Stated goal → Starting at the row that contains "Image resolution: width=1502" and continuing through the last row, write those rows out again, requests included. Shift every coordinate in the answers up by 20.

- - -

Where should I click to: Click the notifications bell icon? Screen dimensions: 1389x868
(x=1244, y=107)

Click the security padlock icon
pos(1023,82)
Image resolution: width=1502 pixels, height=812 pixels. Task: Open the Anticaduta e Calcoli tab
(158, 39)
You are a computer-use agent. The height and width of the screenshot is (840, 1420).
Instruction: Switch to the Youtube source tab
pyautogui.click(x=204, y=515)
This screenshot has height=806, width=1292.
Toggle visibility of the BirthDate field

- - -

Correct answer →
Image resolution: width=1502 pixels, height=812 pixels. Task: Open the Anticaduta e Calcoli tab
(178, 59)
You are a computer-use agent. The height and width of the screenshot is (840, 1420).
Instruction: Switch to the Youtube source tab
pyautogui.click(x=224, y=535)
This screenshot has height=806, width=1292.
Toggle visibility of the BirthDate field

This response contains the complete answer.